Forum: Carrara


Subject: Making money off 3D design work...

ominousplay opened this issue on Apr 18, 2010 · 14 posts


pauljs75 posted Tue, 20 April 2010 at 8:25 PM

It seems if selling 3D models is the thing, there are two obvious approaches: the highball lotto (just need one person willing to spend that much) and then the lowball Wallmart approach (have bargain prices and hope for plenty of buyers). It's also reasonable to split the difference. The thing is that I've seen the quality differ too much even at different price points, so I can't honestly say it's directly a quality vs. quantity aspect. It seems more like you need to figure out a formula comparing experience in what the market will bear for similar items vs. your own reputation among potential buyers.

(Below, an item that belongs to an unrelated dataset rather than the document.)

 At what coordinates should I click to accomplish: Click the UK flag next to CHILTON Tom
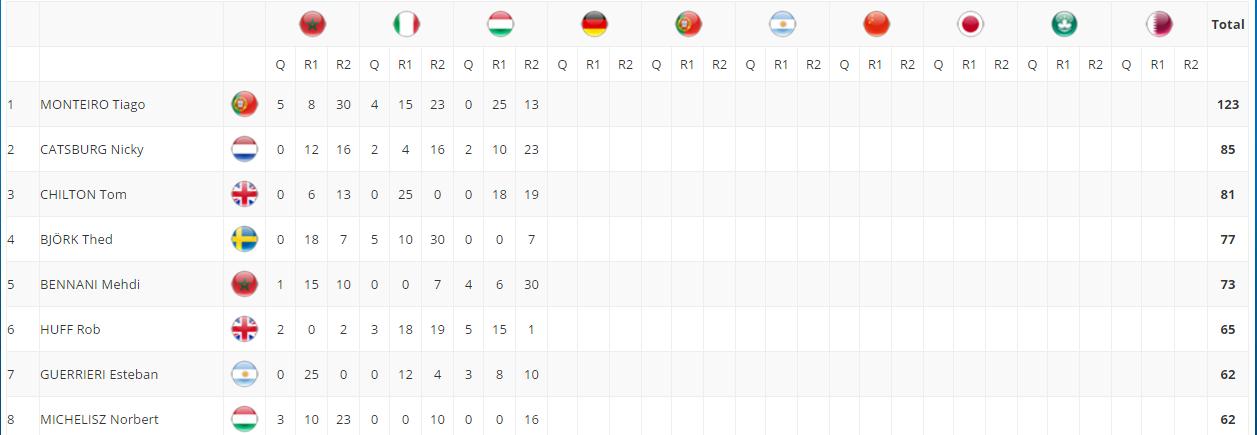244,195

Now if you're doing custom one-off jobs and renders rather than selling 3D models to a general audience then the below comes into play:

The tool doesn't matter as much as how you are able to apply it. And there's been plenty of evidence that Carrara is capable as any. (The problems that come up on the business end is more of a hardware issue, and that has to do with rendertime vs. deadlines. Which can be hard when starting out if working with old stuff while the budget is too tight for computer upgrades. And this is true for any 3D software - even free ones like Blender.)

(However, the thing about the tool isn't as true if you plan on working under somebody else's roof. A lot of companies have bought into industry marketing hype and put a lot of money into certain software and support packages, and want you to know how to use what they have despite how ugly and hairbrained the UI, workflow, or hardware requirements are. It means you're left out unless you can learn to use something that barely runs on your desktop computer because it fits somebody else's renderfarm pipeline. Sucks, but it's true.)

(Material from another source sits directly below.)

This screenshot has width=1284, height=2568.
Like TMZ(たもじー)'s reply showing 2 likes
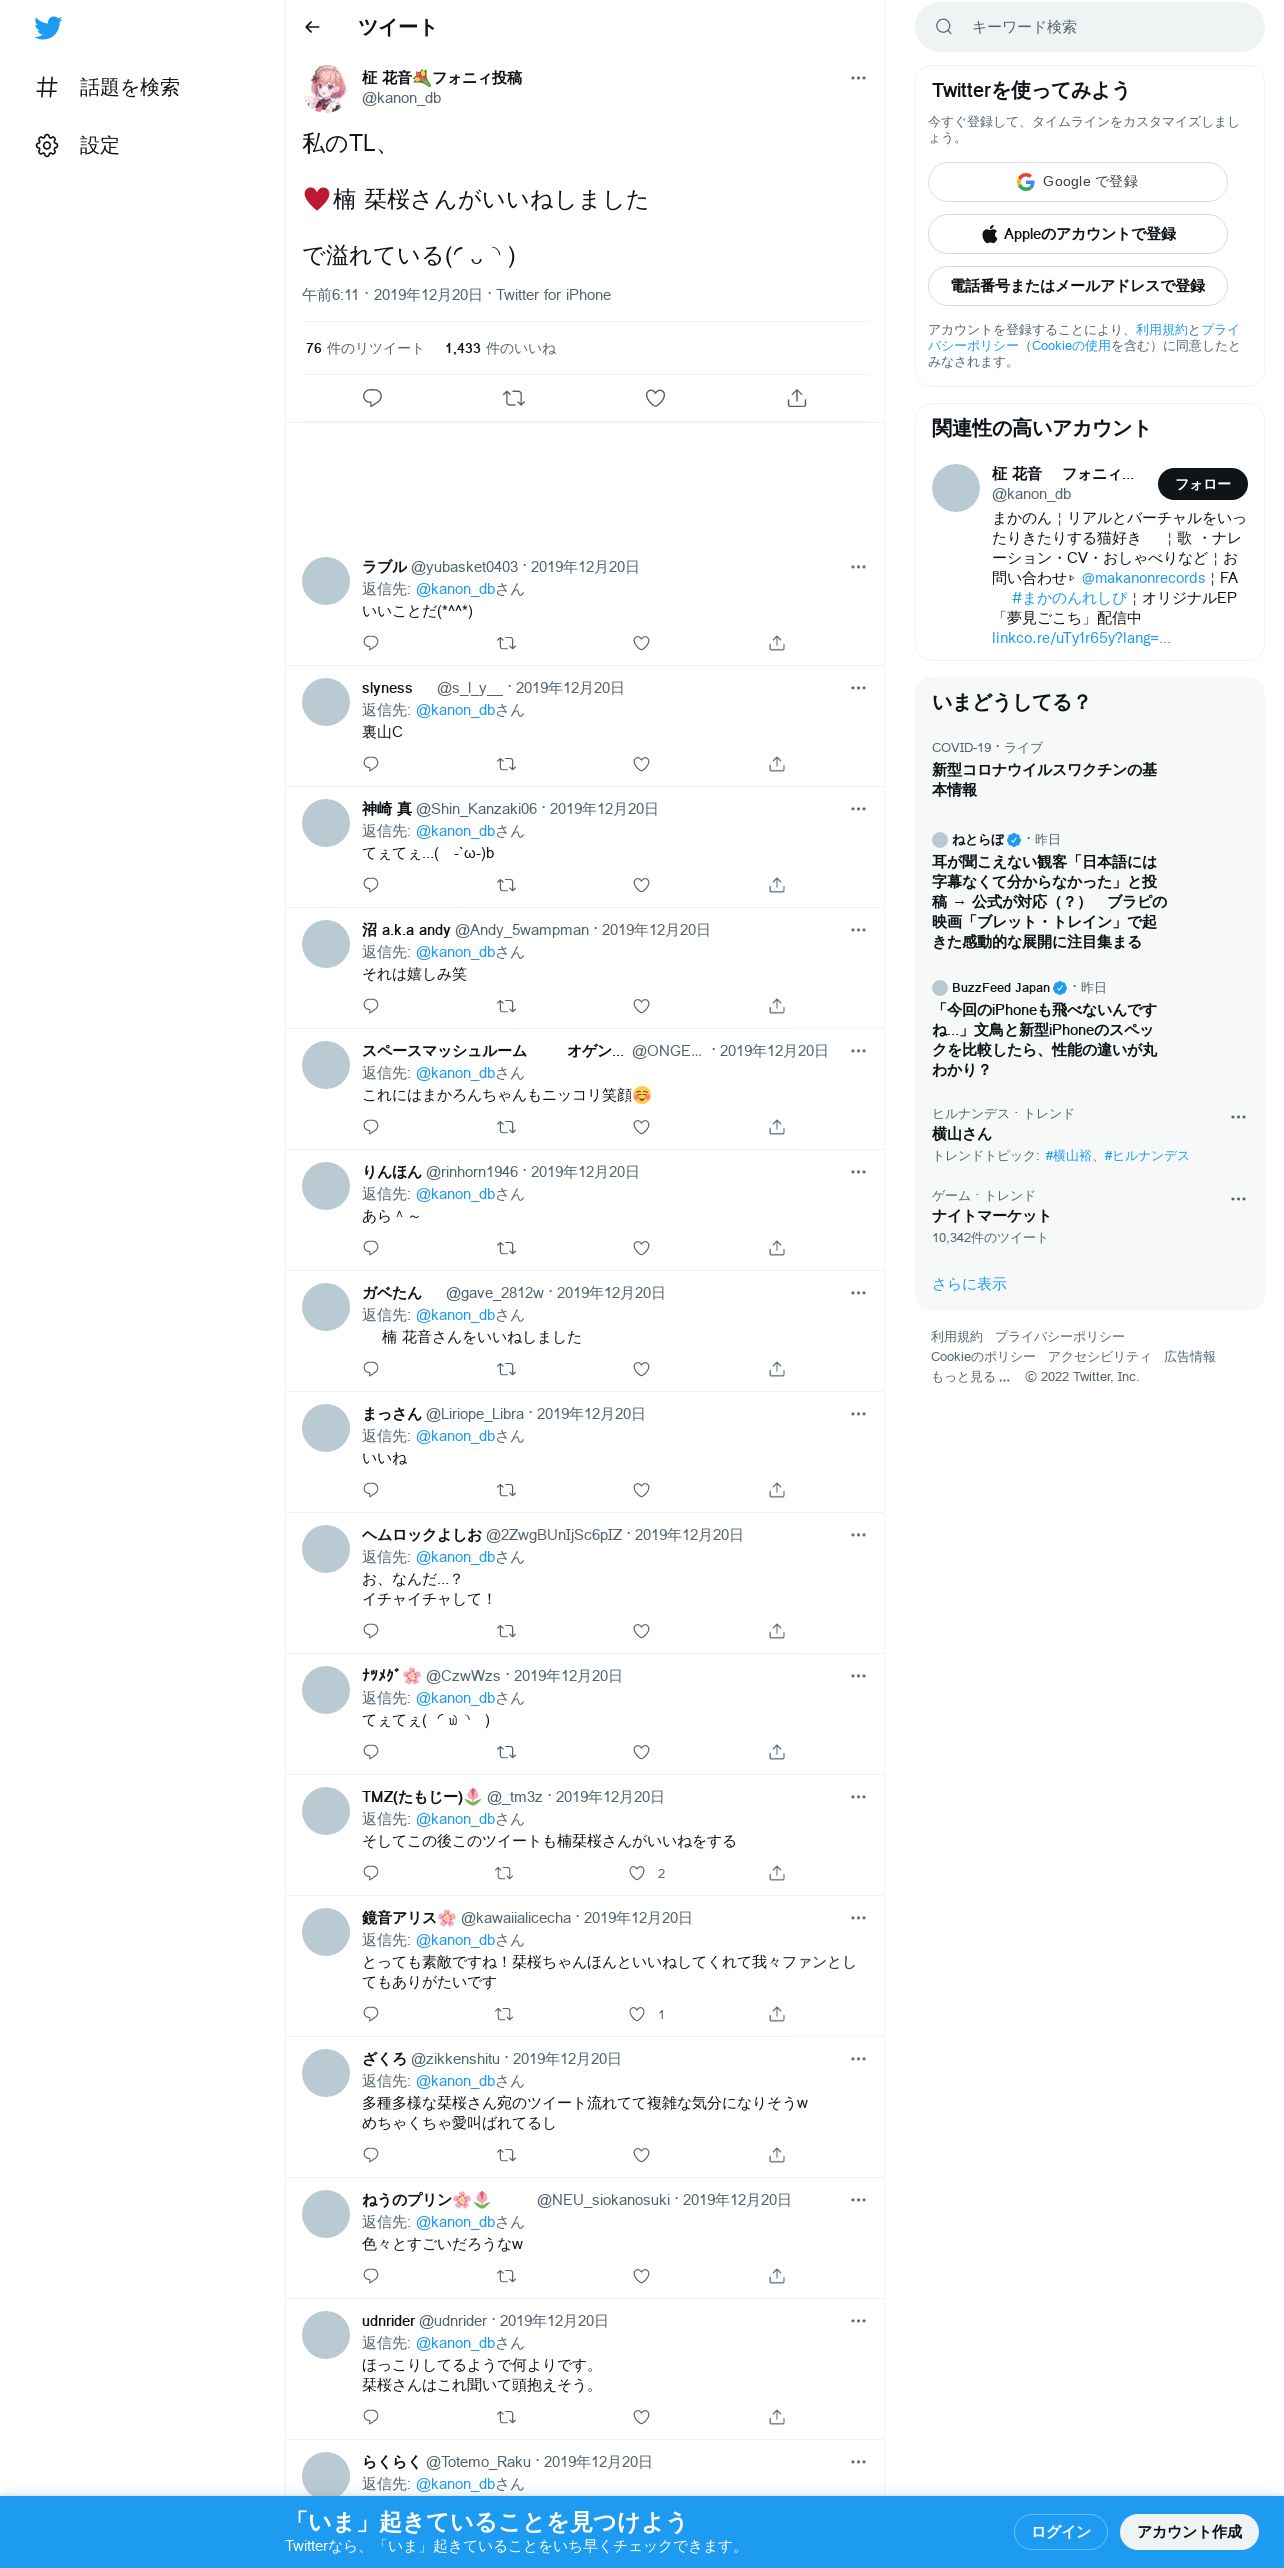point(637,1873)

I think another aspect of it isn't just what you know, but who you know. It's very hard to do business if people keep blowing you off. And if you don't like doing cold-calls and such, that doesn't make it any easier. And since it seems more than competitive enough these days, the establsihed folks tend to stay mum when you ask for leads since they want to keep clients and don't want to risk their rep by association or having an upstart do too much undercutting. Unless you've got a friend who'd trust you with some clients or the luck to run into somebody with a glut of extra work they'd not mind handing off... (Or more likely, "problem" clients they're dumping.) It's tricky at best.

The hardest part of all is perhaps staying self motivated and keeping focus when little has happened. (Pretty much the ol' adages "Hang in there." and "Keep on keepin' on." etc, have some truth to them.) As an artist, this means figuring out how to keep the muse from going on vacation and taking the inspiration with her. And this is the time when you need make something worthwhile to put into a portfolio - and then there's figuring out what exactly to put into a portfolio, etc. This is because it's always good to have something to show once somebody responds. Afterall it only takes is one good client to recommend you to another client, etc. in order to get the ball rolling and helping you achieve critical mass in the business sense.

You could probably tell that I'm on the "hanging on by a thread" end of the spectrum, but I try to stay positive. You'll have to keep the day job until you get that break or two. Persistence means not giving up when other's have shown that it's possible.